- _TASK_:
Take from the data every line in which the word "Transport" is found.

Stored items
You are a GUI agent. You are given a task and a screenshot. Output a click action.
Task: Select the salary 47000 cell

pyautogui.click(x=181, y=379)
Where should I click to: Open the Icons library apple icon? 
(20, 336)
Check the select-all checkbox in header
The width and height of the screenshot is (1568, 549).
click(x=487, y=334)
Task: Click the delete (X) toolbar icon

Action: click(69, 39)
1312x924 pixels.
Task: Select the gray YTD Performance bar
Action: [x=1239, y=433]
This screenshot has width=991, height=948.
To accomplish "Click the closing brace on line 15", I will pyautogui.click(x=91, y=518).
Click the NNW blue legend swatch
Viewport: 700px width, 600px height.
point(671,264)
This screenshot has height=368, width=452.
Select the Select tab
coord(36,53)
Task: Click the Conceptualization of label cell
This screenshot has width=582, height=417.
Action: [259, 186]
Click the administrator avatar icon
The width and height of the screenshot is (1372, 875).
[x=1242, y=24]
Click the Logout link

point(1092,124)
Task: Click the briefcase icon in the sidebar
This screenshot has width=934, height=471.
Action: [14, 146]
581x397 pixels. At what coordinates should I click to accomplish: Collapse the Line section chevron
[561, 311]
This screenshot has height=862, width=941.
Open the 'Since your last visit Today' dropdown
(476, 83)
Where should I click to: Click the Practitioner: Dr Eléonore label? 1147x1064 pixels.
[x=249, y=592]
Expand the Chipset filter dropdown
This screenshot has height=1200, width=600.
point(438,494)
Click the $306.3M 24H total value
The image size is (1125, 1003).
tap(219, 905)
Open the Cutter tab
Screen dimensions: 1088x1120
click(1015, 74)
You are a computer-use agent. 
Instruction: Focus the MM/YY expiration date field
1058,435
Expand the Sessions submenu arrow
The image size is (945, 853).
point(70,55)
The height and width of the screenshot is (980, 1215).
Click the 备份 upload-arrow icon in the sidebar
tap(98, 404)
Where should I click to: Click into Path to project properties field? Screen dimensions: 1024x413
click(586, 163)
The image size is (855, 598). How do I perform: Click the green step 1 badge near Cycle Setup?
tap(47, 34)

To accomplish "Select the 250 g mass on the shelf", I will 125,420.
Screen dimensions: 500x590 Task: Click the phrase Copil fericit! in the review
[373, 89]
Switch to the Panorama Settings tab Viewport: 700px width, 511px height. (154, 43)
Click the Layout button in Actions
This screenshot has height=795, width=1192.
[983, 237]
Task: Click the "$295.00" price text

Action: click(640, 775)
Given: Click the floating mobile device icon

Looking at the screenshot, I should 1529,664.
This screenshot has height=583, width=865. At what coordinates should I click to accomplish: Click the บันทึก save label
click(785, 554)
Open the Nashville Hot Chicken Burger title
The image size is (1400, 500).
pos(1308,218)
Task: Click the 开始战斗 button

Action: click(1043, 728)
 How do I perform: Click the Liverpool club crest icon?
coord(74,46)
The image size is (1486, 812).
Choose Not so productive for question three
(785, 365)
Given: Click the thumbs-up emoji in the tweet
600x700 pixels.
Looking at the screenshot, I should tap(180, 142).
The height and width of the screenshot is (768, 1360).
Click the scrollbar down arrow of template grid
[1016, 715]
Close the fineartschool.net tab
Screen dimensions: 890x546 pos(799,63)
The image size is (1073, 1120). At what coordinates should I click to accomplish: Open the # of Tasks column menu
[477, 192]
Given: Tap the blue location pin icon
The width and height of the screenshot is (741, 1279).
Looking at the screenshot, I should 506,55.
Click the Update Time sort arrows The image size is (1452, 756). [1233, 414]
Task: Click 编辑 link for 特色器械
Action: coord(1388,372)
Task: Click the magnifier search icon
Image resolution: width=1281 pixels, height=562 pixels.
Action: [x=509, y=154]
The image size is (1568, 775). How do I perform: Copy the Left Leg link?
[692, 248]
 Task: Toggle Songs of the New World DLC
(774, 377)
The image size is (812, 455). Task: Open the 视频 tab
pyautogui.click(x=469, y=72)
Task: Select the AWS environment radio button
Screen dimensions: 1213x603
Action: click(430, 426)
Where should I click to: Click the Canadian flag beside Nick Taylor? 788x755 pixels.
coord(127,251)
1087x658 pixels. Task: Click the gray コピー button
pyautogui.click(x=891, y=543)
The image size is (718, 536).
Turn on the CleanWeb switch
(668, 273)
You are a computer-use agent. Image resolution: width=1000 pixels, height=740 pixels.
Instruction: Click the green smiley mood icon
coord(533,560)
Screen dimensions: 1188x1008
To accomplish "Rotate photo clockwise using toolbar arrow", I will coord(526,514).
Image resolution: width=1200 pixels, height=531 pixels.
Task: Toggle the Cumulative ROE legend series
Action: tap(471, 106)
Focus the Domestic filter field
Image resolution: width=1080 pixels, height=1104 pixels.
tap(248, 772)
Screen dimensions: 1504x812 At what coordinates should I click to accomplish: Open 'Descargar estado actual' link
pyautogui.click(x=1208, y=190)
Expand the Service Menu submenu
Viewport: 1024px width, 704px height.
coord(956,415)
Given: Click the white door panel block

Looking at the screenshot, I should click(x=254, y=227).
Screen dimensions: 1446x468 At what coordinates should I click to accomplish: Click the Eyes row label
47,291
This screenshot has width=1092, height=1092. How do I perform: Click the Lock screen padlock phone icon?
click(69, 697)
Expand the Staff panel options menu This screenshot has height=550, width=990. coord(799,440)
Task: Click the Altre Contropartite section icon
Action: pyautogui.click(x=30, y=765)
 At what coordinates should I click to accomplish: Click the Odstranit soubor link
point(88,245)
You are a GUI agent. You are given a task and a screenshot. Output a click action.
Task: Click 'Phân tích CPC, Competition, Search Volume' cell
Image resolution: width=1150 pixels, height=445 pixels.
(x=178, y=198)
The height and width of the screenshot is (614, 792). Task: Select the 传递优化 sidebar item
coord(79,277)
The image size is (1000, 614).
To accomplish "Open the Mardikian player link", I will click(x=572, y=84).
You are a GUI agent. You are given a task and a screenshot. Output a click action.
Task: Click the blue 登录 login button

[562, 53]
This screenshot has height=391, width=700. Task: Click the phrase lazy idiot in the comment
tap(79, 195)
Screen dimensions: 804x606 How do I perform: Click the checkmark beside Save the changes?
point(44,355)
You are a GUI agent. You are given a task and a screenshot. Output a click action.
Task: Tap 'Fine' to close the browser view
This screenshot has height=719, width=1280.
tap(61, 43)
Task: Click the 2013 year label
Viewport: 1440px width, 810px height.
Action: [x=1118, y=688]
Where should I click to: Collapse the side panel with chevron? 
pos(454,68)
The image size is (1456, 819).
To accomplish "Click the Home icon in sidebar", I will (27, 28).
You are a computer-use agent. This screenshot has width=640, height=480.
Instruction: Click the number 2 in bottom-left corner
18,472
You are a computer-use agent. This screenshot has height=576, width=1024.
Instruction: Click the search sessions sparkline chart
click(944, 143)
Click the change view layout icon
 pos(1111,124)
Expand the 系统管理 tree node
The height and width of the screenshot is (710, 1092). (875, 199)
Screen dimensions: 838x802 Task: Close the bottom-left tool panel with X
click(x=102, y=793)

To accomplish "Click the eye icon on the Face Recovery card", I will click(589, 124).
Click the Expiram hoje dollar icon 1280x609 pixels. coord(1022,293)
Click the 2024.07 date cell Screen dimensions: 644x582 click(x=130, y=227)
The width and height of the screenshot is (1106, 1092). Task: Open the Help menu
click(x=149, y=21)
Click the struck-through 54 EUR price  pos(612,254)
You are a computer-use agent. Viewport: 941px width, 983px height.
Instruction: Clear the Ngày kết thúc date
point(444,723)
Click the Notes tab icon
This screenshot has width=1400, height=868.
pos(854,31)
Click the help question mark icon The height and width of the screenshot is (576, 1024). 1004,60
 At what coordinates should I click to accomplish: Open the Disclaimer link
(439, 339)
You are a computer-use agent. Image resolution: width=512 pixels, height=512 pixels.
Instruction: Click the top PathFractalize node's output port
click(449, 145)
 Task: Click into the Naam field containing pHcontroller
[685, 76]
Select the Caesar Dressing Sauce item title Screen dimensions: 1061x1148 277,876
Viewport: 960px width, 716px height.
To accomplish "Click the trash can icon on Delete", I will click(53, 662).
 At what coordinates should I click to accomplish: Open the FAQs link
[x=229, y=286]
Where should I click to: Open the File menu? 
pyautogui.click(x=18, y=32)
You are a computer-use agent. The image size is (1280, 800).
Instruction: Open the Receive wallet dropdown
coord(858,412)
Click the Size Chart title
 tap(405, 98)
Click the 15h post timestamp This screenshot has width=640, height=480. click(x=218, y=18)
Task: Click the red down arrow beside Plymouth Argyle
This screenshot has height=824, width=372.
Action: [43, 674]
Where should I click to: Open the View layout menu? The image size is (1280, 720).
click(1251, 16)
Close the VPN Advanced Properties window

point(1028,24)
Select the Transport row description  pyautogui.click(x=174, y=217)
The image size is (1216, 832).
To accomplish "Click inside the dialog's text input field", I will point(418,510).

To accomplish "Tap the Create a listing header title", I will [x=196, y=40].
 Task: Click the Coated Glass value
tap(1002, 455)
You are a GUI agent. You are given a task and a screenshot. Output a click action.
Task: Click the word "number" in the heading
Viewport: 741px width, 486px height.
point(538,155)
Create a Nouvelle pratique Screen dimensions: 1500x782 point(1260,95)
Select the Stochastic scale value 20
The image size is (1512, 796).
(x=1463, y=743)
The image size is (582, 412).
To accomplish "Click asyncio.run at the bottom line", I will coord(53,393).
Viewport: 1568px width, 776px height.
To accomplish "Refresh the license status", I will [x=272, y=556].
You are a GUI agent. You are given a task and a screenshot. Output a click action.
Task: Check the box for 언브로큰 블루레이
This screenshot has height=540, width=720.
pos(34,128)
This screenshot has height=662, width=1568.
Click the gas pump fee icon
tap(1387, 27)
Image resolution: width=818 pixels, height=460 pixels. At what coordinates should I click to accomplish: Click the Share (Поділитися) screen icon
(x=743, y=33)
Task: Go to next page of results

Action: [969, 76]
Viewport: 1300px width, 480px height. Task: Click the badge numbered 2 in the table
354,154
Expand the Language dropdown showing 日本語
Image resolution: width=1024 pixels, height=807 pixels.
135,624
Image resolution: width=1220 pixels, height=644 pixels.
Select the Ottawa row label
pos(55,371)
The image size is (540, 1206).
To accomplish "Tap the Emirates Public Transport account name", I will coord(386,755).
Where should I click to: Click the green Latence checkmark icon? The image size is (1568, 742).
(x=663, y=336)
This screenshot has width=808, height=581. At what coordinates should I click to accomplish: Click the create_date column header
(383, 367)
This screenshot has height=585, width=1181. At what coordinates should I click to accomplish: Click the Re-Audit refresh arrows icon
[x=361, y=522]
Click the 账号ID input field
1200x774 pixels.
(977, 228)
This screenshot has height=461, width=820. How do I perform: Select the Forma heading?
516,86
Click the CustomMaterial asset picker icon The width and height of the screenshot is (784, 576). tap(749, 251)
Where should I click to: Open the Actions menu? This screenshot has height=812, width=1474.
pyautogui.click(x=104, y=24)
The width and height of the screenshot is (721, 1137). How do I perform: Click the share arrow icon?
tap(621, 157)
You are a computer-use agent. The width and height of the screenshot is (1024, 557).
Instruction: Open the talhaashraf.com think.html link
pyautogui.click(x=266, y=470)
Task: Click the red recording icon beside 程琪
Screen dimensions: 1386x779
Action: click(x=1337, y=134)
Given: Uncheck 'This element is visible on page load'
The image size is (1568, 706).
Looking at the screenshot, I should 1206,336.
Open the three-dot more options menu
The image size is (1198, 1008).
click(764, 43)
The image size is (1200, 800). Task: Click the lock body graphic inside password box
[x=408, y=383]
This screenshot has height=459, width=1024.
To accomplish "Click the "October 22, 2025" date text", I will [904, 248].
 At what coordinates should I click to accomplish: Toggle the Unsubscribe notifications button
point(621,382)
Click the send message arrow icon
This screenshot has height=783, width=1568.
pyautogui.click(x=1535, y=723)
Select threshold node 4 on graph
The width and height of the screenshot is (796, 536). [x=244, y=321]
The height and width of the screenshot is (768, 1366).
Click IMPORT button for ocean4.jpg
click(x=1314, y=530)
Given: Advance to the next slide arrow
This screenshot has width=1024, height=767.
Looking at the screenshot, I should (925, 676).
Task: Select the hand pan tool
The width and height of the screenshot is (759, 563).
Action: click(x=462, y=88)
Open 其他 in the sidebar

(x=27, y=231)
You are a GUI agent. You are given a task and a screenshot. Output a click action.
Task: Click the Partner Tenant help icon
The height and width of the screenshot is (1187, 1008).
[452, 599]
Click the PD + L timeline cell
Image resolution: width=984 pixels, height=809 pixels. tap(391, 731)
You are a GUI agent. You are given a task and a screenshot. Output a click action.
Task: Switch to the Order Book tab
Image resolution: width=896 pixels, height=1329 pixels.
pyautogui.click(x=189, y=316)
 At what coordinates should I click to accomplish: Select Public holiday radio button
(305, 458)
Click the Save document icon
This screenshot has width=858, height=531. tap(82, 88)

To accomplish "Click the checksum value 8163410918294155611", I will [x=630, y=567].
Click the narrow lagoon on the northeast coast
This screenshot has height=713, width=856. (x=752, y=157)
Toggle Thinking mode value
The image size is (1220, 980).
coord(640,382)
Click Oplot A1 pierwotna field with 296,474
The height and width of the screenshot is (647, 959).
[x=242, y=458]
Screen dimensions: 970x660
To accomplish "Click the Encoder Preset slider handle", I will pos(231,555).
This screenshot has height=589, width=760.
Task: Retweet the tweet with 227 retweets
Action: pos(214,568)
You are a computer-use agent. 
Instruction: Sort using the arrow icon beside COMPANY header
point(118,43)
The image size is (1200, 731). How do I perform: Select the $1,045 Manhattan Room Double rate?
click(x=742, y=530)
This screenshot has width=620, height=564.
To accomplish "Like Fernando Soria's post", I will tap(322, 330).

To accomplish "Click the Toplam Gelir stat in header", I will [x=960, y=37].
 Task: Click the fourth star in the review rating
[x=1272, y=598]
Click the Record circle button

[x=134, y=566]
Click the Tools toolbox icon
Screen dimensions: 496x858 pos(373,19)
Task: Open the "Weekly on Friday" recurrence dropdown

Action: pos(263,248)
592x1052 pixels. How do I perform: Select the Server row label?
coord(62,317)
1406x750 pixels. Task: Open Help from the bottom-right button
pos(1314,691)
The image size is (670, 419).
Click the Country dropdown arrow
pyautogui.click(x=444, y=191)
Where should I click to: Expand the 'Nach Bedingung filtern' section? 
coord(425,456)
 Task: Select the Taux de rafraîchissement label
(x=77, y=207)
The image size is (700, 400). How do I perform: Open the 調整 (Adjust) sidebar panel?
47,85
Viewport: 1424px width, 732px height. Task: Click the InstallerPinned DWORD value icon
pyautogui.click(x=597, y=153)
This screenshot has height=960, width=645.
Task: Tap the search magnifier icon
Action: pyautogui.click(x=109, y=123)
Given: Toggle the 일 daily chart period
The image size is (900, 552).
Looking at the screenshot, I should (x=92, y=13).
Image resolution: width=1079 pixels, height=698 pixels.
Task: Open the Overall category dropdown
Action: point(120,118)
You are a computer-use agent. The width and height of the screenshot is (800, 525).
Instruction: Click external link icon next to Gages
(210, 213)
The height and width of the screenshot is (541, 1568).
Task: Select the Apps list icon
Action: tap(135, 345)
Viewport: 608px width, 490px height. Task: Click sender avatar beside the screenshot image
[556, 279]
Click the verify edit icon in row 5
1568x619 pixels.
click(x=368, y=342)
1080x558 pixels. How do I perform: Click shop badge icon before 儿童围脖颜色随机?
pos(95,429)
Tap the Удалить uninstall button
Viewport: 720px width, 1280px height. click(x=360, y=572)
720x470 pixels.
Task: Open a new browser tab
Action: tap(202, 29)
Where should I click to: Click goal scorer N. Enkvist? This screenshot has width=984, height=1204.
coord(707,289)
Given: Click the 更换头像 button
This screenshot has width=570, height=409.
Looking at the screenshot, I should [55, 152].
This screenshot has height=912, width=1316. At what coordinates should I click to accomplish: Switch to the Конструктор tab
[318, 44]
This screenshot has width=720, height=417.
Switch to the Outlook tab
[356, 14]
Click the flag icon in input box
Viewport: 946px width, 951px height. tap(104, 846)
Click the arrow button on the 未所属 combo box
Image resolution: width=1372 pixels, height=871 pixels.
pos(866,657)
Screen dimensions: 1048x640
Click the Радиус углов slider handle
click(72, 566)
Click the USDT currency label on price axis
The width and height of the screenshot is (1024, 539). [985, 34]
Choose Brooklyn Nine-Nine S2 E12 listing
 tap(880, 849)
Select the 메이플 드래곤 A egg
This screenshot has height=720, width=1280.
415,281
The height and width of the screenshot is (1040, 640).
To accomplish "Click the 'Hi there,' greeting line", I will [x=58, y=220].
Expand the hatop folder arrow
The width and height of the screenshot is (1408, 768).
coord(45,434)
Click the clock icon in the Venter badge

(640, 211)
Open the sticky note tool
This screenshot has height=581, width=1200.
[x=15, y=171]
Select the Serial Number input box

- _EXERCISE OUTPUT_:
Select the Transport row description  pyautogui.click(x=174, y=217)
To accomplish "Tap the Emirates Public Transport account name", I will coord(386,755).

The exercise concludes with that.